(Given problem) Duplicate the lines from the start of the items through the line containing "click(45, 213)", including that line.

[Items for locating described elements]
------------------------------------------------

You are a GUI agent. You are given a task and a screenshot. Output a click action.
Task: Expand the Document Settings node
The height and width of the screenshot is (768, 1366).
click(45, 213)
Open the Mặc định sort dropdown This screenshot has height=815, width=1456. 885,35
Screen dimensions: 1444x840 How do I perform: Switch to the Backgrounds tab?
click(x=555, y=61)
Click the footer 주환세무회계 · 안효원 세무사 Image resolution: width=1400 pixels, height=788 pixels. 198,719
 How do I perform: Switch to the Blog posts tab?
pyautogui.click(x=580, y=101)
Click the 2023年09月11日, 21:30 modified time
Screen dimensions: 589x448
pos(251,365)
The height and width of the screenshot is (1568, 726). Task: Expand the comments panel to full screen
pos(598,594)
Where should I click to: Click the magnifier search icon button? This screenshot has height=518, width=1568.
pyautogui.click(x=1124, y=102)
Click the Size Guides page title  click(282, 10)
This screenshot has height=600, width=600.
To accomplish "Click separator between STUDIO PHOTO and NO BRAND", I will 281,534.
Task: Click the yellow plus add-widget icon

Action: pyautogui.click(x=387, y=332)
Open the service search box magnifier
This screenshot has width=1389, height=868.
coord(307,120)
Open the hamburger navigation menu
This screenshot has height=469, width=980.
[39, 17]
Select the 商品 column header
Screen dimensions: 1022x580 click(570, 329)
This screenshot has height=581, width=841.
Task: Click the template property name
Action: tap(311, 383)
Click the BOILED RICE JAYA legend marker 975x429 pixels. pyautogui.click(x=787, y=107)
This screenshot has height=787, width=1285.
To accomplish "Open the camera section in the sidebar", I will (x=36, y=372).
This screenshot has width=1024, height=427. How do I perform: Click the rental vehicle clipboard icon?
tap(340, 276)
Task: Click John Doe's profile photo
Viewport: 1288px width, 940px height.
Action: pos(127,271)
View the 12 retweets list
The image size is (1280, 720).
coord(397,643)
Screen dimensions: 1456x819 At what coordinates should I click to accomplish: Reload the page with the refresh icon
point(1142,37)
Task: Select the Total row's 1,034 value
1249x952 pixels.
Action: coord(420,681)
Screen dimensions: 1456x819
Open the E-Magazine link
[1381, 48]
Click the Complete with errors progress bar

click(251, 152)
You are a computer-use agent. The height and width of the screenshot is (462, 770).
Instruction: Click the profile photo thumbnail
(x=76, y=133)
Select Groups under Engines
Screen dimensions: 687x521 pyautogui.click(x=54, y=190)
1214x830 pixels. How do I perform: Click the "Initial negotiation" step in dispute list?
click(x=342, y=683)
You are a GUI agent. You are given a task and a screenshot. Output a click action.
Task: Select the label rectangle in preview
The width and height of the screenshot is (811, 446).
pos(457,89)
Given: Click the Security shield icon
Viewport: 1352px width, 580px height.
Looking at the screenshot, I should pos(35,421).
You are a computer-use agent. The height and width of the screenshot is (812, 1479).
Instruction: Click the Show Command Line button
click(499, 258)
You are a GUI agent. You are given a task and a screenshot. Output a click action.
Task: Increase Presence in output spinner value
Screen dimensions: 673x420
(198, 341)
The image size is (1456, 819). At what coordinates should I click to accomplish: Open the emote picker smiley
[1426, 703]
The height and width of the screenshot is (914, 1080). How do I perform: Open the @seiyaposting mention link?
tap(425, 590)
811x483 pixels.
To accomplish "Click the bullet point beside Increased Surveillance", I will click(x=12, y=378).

------------------------------------------------

(Exercise answer)
You are a GUI agent. You are given a task and a screenshot. Output a click action.
Task: Expand the Document Settings node
The height and width of the screenshot is (768, 1366).
click(45, 213)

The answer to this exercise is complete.